In India, lunch survives globalization

MUMBAI: Gaurav Bamania, a hedge fund analyst who works in one of the many downtown office towers that dominate the skyline of Indias financial capital, could easily eat lunch at one of the better restaurants here. Instead, Bamania, 26, follows a practice dating back more than a century: He has a hot meal, lovingly cooked at home by his grandmother and delivered to his desk every workday.

In India, where many traditions are being rapidly overturned by globalization, the practice of eating a home-cooked meal for lunch lives on.

To achieve that in this sprawling urban amalgamation of an estimated 25 million people, where long commutes by train and bus are routine, residents rely on an intricately organized, labor-intensive operation that puts some automated high-tech systems to shame. It manages to deliver tens of thousands of meals to workplaces all over the city with near-clockwork precision.

At the heart of this unusual network is a chain of delivery men called dabbawallas. The word comes from tiffin dabba, a colonial reference to a box containing a light meal, and walla, the man who carries. The precision and efficiency of the dabbawallas has been likened to the Internet, where packets identified by unique markers are ferried to their destination via a complex network.

“There is a service called FedEx that is similar to ours, but they dont deliver lunch,” said one dabbawalla, Dhondu Kondaji Chowdhury.

The British introduced the service 125 years ago after the city was flooded by workers from different regions. The dabbawallas made it possible for workers to bridge the distance between work and home and between different regional food variations.

The service has until recently thrived purely on word of mouth. But it is now getting a high-tech lift, as the dabbawallas have joined up with Web service providers. An office worker, with someone lined up at home to cook, can sign up for the service through text messaging or e-mail.

In the urban sprawl of Mumbai, the dabbawalla system has withstood the onslaught of office cafeterias, neighborhood eateries, multinational food chains and expensive restaurants, where reservations are hard to come by. The dabbawallas deliver even in the pouring rain or during political strife. And business is still growing, at a steady rate of 5 percent to 10 percent a year.

A network of wallas picks up the boxes from customers homes or from people who cook lunches to order, then delivers the meals to a local railroad station. The boxes are sorted for delivery to various stations in Mumbai and then sorted again and carried to their destinations. The service reverses after lunch, and the empty boxes are delivered back home.

The secret of the system is in the colored codes painted on the side of the boxes, which tell the dabbawallas where the food comes from and which railroad stations it must pass through on its way to a specific office in a specific building in Mumbai.

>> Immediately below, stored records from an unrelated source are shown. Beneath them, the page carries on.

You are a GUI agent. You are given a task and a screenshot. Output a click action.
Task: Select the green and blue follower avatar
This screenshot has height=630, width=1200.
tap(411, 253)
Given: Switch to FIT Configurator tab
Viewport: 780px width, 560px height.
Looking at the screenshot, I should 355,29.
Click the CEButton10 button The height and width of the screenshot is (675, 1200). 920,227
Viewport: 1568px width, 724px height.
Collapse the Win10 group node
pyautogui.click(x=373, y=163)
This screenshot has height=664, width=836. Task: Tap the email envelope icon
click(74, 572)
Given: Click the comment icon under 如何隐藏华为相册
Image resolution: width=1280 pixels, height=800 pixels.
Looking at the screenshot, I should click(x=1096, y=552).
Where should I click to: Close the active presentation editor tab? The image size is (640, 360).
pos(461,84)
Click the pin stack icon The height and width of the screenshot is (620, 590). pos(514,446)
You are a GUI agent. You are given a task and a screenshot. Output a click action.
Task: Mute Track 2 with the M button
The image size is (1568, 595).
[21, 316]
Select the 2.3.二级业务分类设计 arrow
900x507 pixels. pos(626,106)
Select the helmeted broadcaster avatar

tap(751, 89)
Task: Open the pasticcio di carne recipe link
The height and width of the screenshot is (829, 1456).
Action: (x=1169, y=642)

“We dont know how we could survive without this system,” said Vrinda Chiplunkar, who prepares lunches of lentils, vegetables, rice, chapatis and salad for her husband, Chandrashekhar Chiplunkar, who runs the foreign exchange division of Oman International Bank. “The old-fashioned, inexpensive dabbawalla system is a rare survivor in this fast-paced world.”

The Chiplunkars are loyal customers of the 64-year-old Chowdhury. Like many dabbawallas, Chowdhury is a migrant from a rural village in the region. He is illiterate but has learned on the job to read the numbers and letters painted on the lunch boxes and to sign his name to customer receipts.

“This is the best profession for somebody like me in Mumbai,” Chowdhury said. With the 5,000 rupees, about $125, he earns every month, he manages to support his wife, son and daughter in a two-room home in Goregaon, a distant suburb. Chowdhury said he dreams of sending his son, a ninth-grade student, to college.

There is no dearth of dabbawallas as younger men stream into the city from the vicinity of Chowdhurys native village.

For Suresh Shivekar, who hauls lunch boxes on a train from Versova to Colaba, the workday starts at 8:30 a.m. He transports the boxes by bicycle and arrives at the train station not long afterward. The boxes are sorted there and loaded on to a large wooden crate, which Shivekar heaves onto the train. On a regular day, the luggage compartment at the front of the train is a sea of color-coded lunch boxes.

The reliability of the dabbawalla system pays off with loyal customers. Anand Sahasrebuddhe, 46, who works in the Churchgate offices of ACC, one of Indias largest cement and concrete makers, has been depending on them for 26 years.